■ Exercise goal
Working from the entries that follow, transcribe exactly and only the lines from the one with "You are a GUI" through the last, pictures excluded.
Records for the task Block Start
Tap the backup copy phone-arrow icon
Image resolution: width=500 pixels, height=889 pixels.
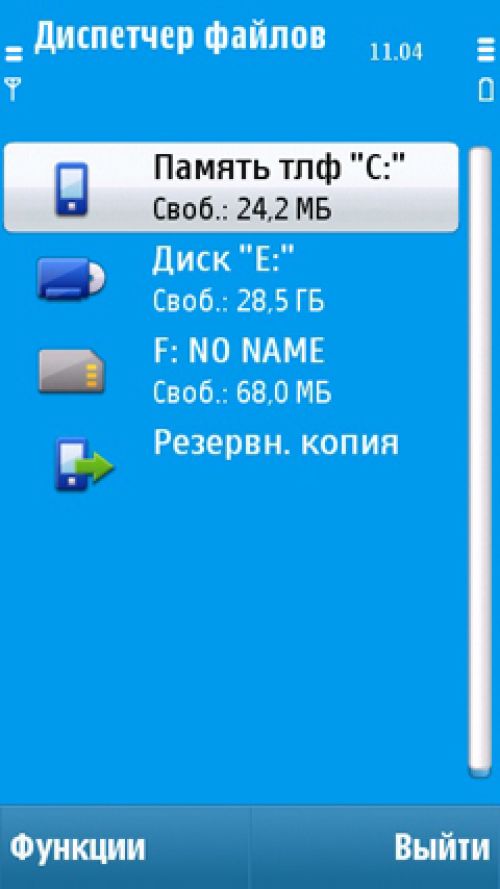pyautogui.click(x=84, y=464)

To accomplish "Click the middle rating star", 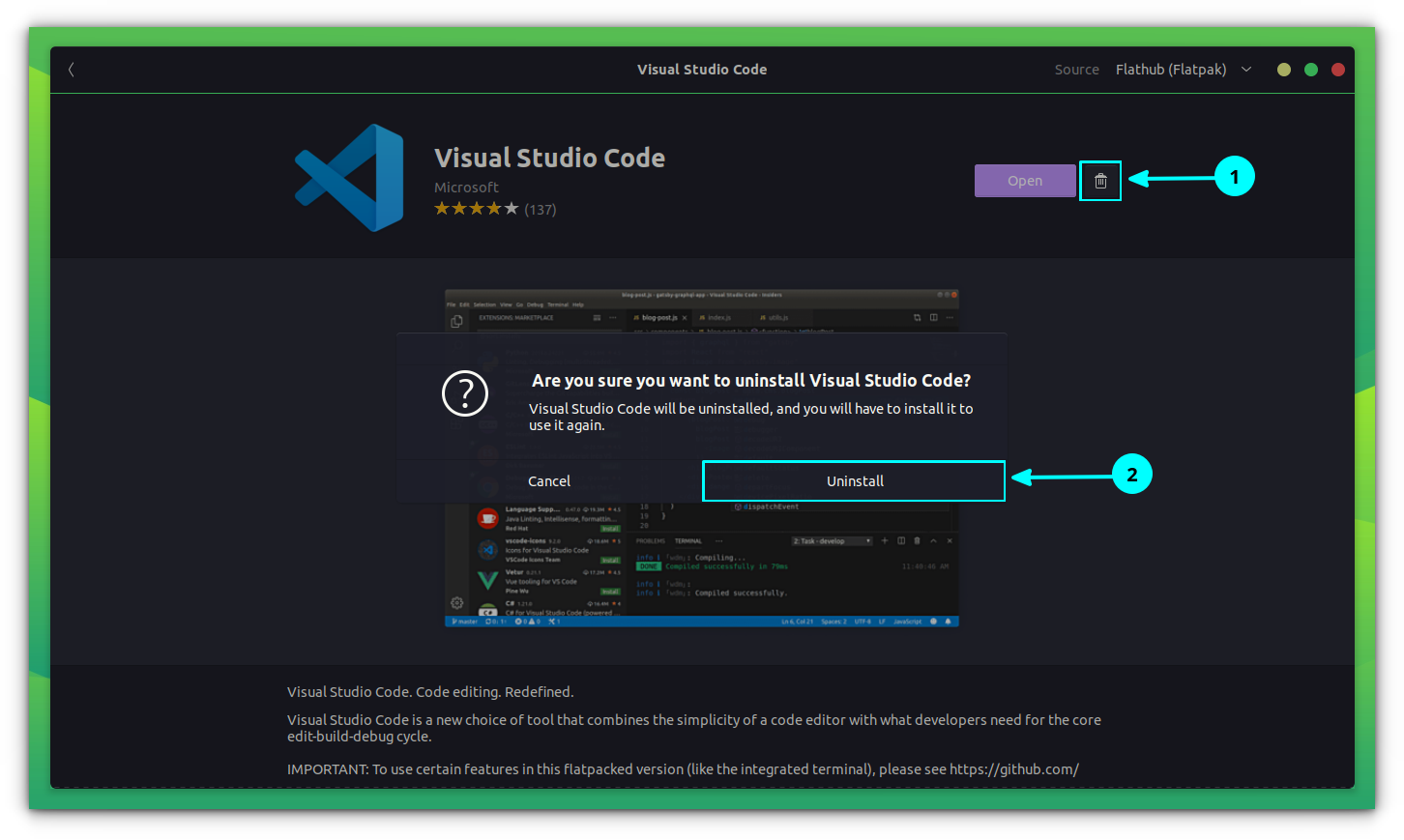I will tap(477, 208).
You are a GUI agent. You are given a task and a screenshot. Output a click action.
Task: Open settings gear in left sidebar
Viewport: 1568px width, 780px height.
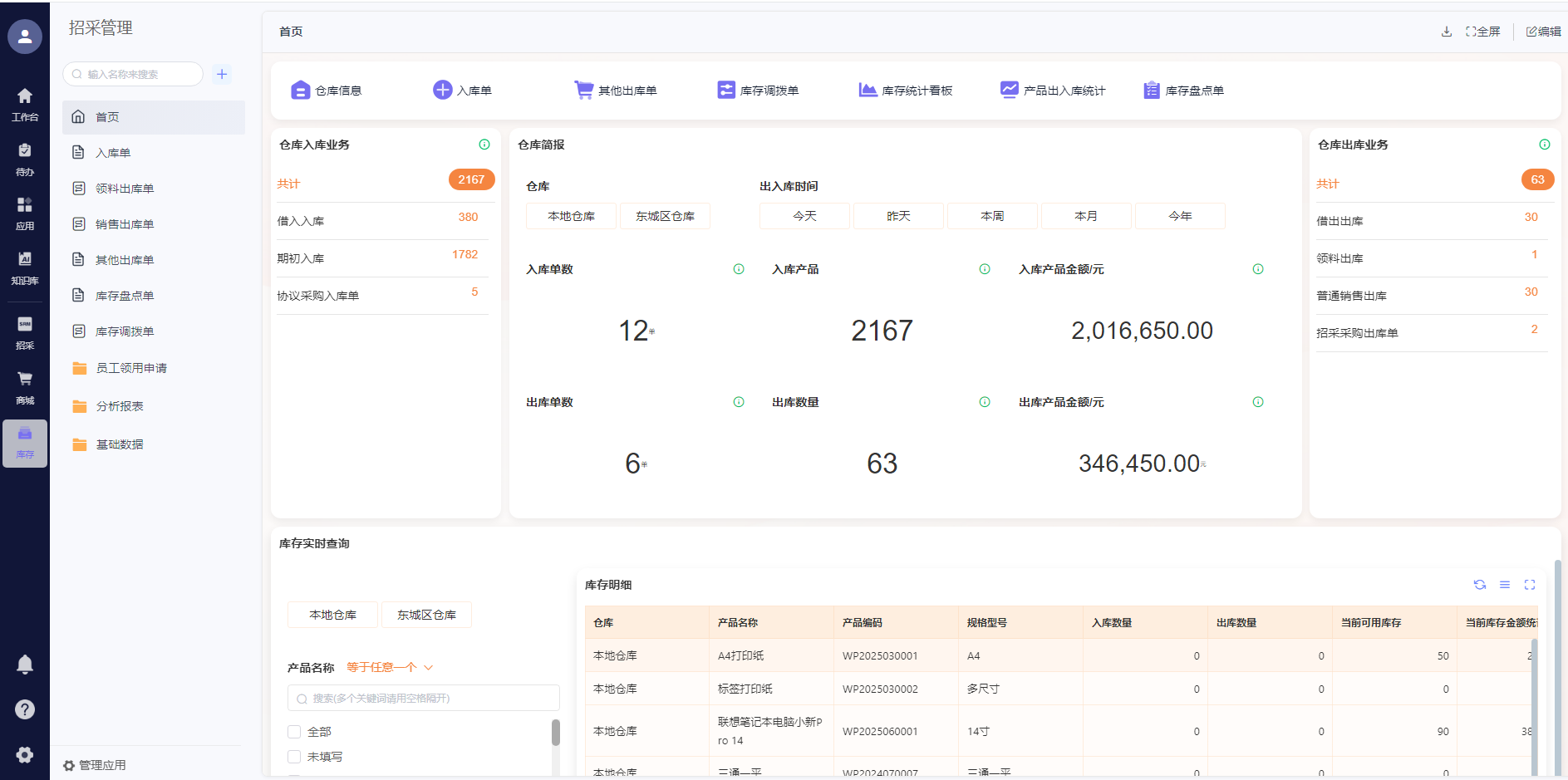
Records for the task Block End
■ Exercise output
You are a GUI agent. You are given a task and a screenshot. Output a click action.
Task: Open settings gear in left sidebar
Viewport: 1568px width, 780px height.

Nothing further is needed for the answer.